Ces prophéties auto-réalisatrices ne sont d’ailleurs pas l’apanage de la presse régionale : elles sont fort goûtées aussi à Paris. Gérard Carreyrou, au matin du 7, a consulté sa boule de cristal et dresse en avant-première, pour les heureux lecteurs de France-Soir, le bilan d’une journée de mobilisation qui n’a pas encore eu lieu :

Il y aura, annoncé bruyamment sur toutes les antennes par MM. Thibaud de la CGT, Chérèque de la CFDT et Mailly de Force ouvrière, non pas deux millions de manifestants, la fourchette basse décrétée unilatéralement par les états-majors syndicaux, mais plus : 2 millions et demi voire 3 millions de manifestants.
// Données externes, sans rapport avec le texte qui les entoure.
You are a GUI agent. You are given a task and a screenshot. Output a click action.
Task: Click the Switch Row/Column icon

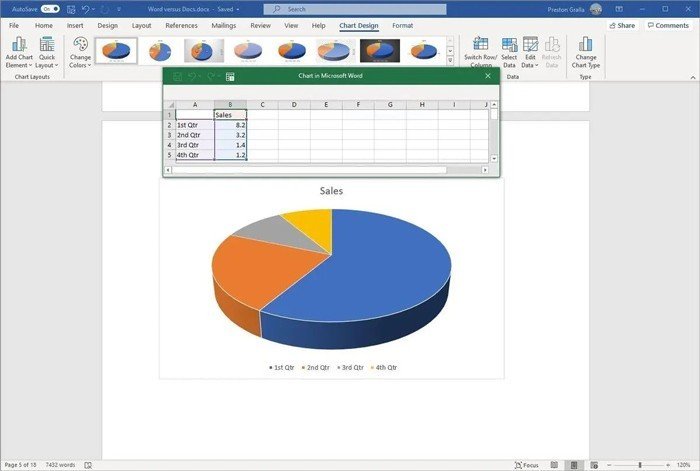coord(481,50)
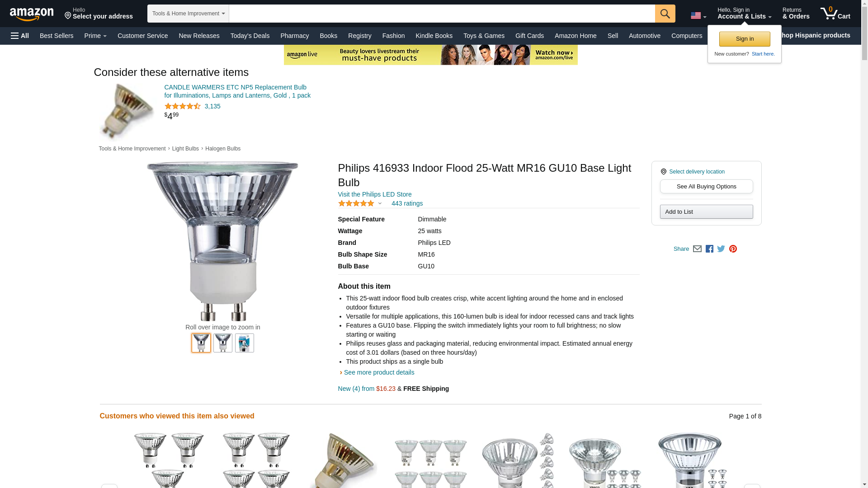Share product on Facebook icon
Screen dimensions: 868x488
pyautogui.click(x=709, y=249)

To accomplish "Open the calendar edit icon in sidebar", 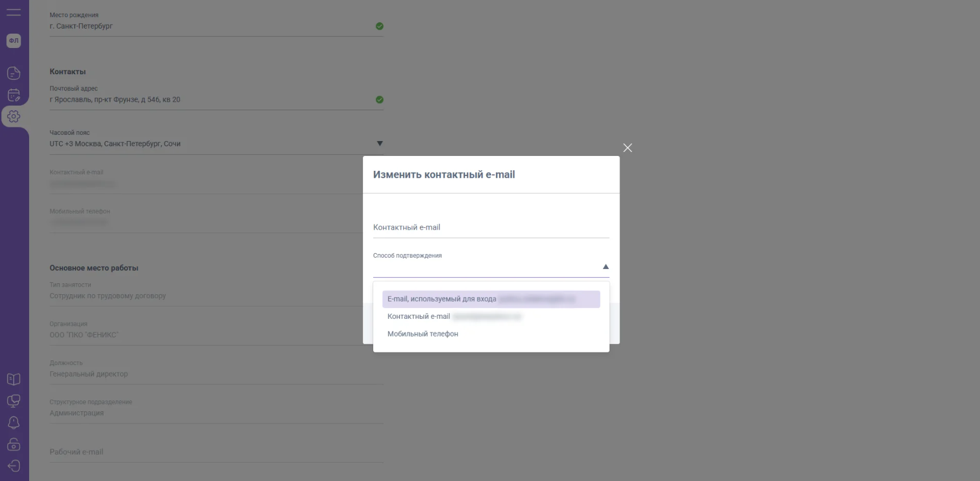I will pyautogui.click(x=14, y=95).
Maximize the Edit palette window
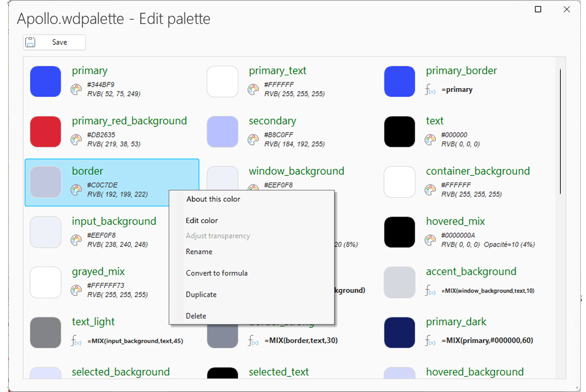 [538, 9]
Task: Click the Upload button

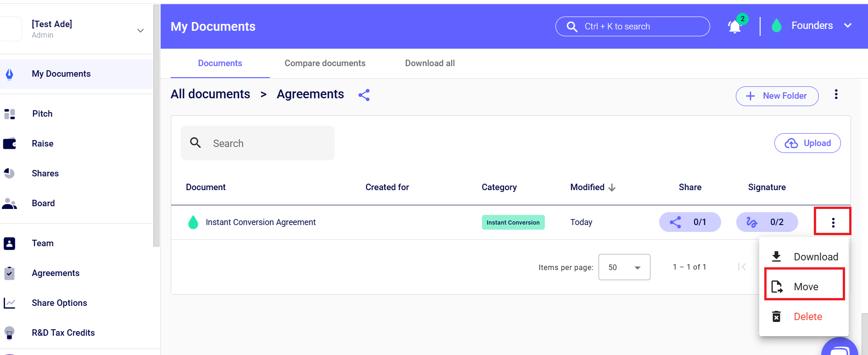Action: (807, 143)
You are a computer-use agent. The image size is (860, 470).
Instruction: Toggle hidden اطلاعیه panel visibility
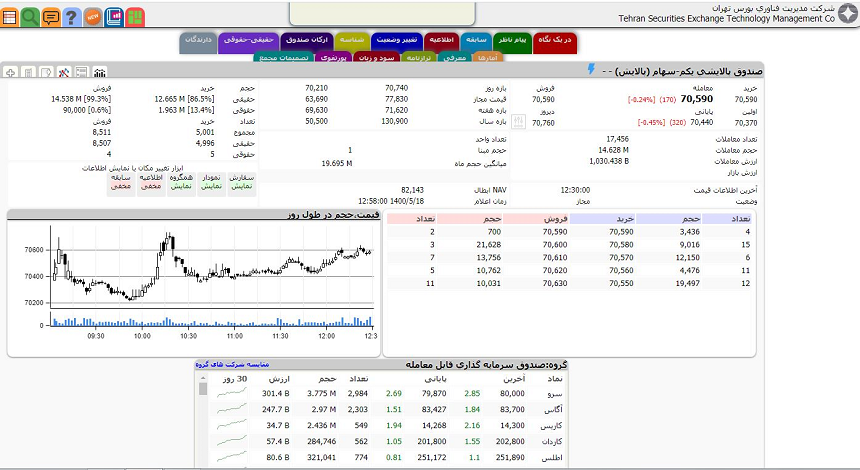click(151, 182)

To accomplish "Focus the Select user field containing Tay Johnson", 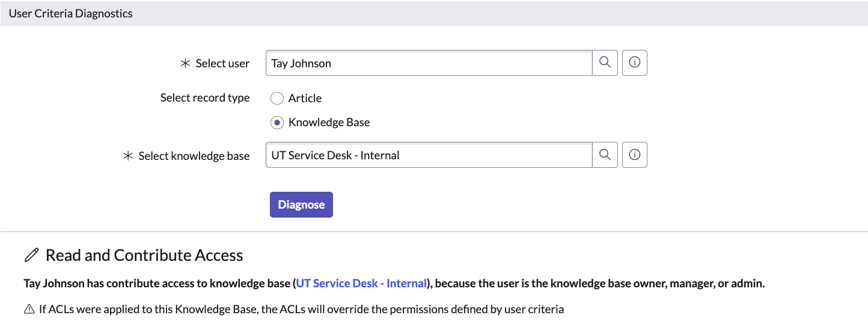I will (x=428, y=63).
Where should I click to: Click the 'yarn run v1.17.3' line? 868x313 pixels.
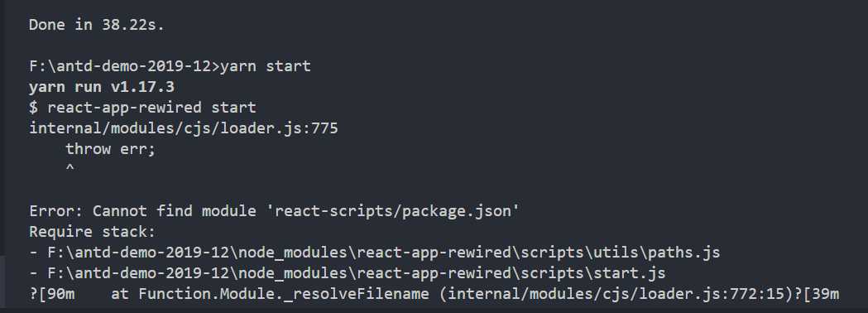point(102,87)
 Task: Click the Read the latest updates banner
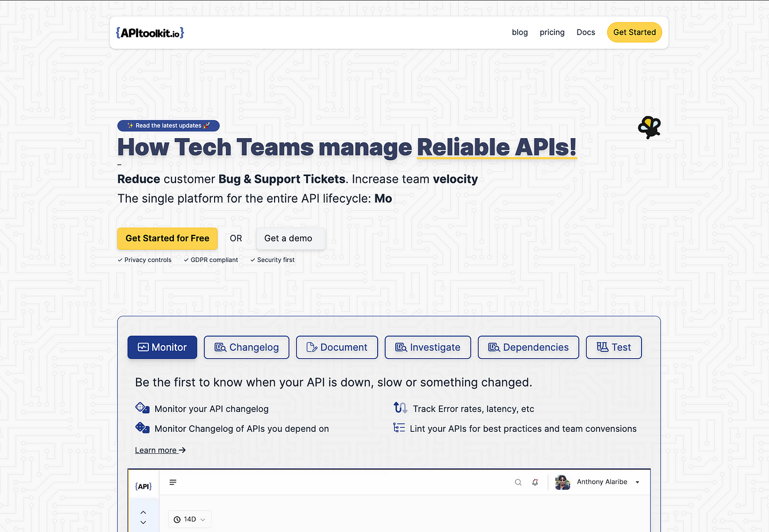tap(168, 126)
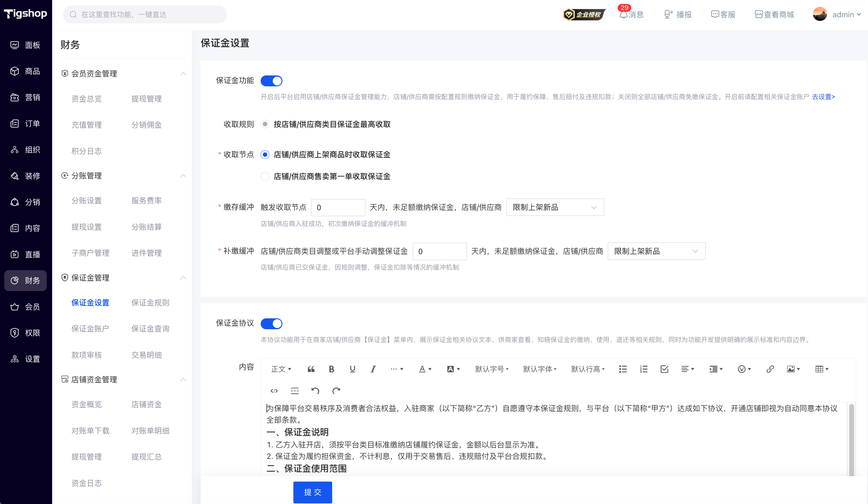Click the 触发收取节点 days input field
The width and height of the screenshot is (868, 504).
click(x=338, y=207)
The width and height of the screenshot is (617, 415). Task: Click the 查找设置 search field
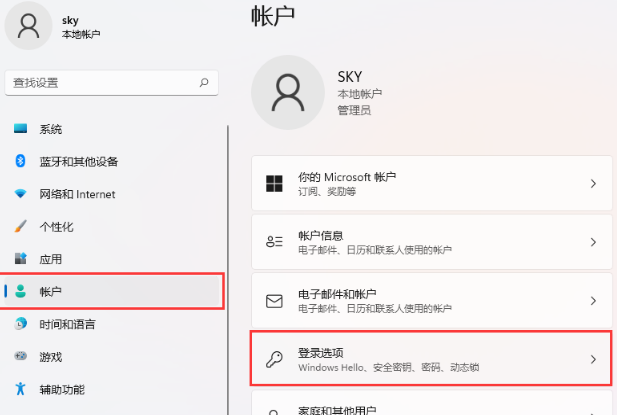point(103,83)
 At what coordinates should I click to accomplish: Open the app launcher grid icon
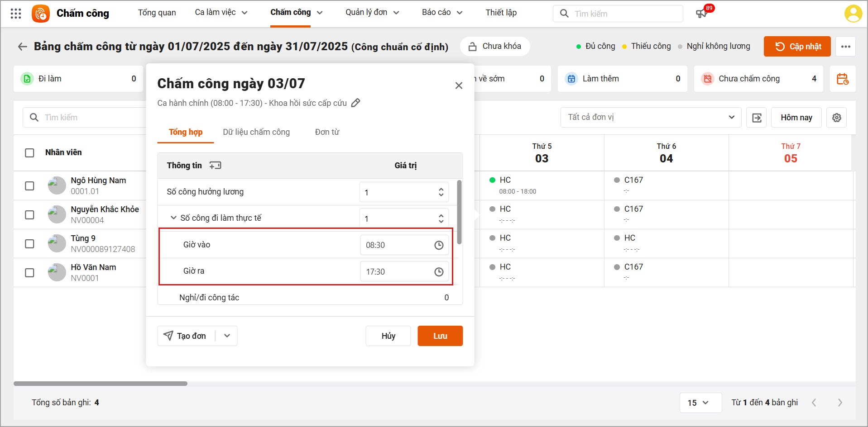16,14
Ce qui sera bien la preuve que c’est un extraordinaire succès, que la France est dans la rue, que le Président est dans les choux, que les adversaires de la réforme des retraites ont gagné. Gagné quoi ? Rien du tout, puisque la réforme enrichie des concessions annoncées pour le débat parlementaire sera votée dans les prochaines semaines par les deux assemblées et que l’âge de la retraite sera désormais de 62 ans avec retraite pleine à 67 ans .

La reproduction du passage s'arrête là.